The problem wasn’t that John was wrong about the Messiah. He was right in principle, he was just wrong about the timing. God will establish justice; he will not let evil go unpunished, nor will he ignore the sufferings of the righteous. And the Messiah will come to judge the world and set everything to right.

What John could not know is that God’s plan is more complicated than he envisioned. God had determined to separate the two main parts of Messiah’s work – salvation and judgment – into two separate “comings.” When Jesus first came into the world, he came as Savior, full of grace and truth. But when he comes again, he will come as Judge to make all as it should be. John the Baptist’s mistake lay in thinking that everything would happen as he envisioned it, and when God’s plan proved different, John’s faith was shaken.

But Jesus has an answer for John, one that can encourage his faith, and bring him hope. He orders the messengers to go back and tell John all the things that Jesus is doing, how he is healing the sick, giving sight to the blind, and most of all preaching good news to the poor (vv. 4-6). These are all signs of the true Messiah’s activity and reign. They’re all a clear fulfillment of the Old Testament prophecies (see Isaiah 35:5-6, 61:1ff.). John isn’t wrong, he need not have doubted. Jesus is indeed the One. There’s no one else. Everything we’ve ever hoped for will come through him.

A Moving Testimony

After sending John’s disciples back with the answer, Jesus turns to the crowd and bears witness himself to John’s character and ministry (vv. 7-15). He asks the people what they expected to see when they went out to the wilderness to hear John preach. Did they expect a reed shaken by the wind, i.e., a preacher who would say whatever he thought his audience wanted to hear, twisting like a weather-vane in whichever direction public opinion blew? Did they expect to find a smooth, well-dressed politician who would flatter them and feed them the secrets of success? If that’s what they were looking for they should have tried elsewhere. No, John was an authentic prophet; indeed, says Jesus, more than a prophet (vv. 9-10).
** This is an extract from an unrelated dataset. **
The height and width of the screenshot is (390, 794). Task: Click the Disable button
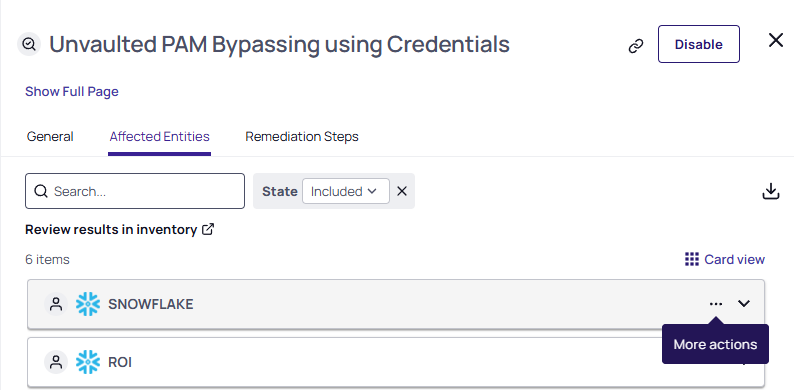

And then he adds something even more remarkable. He says that in the whole history of the human race (“among those born of women” in Jesus’ words) there is no one greater than John (v. 11). Think about all the famous characters of biblical and secular history up to that point: Abraham, Moses, David, Elijah; Alexander the Great, Julius Caesar; Socrates, Plato, Aristotle. None of them is greater than John. But then Jesus produces the most surprising statement of all: “Yet the one who is least in the kingdom of heaven is greater than he.”

That shouldn’t be taken as a put-down of John. Jesus is simply trying here to impress on us the incredible privilege of belonging to the kingdom, the new order that starts with himself. For all his greatness, John is still part of the old order. He will die before the gospel age fully shines, though he was able to bear witness to its dawning. But so great are the privileges of membership in the New Testament people of God through faith in Christ, that the humblest Christian has far greater blessings than the greatest of the old heroes.

You know, you too can be part of that. Do you want to be truly great? Put your faith and hope in Christ, and never doubt that he is the One!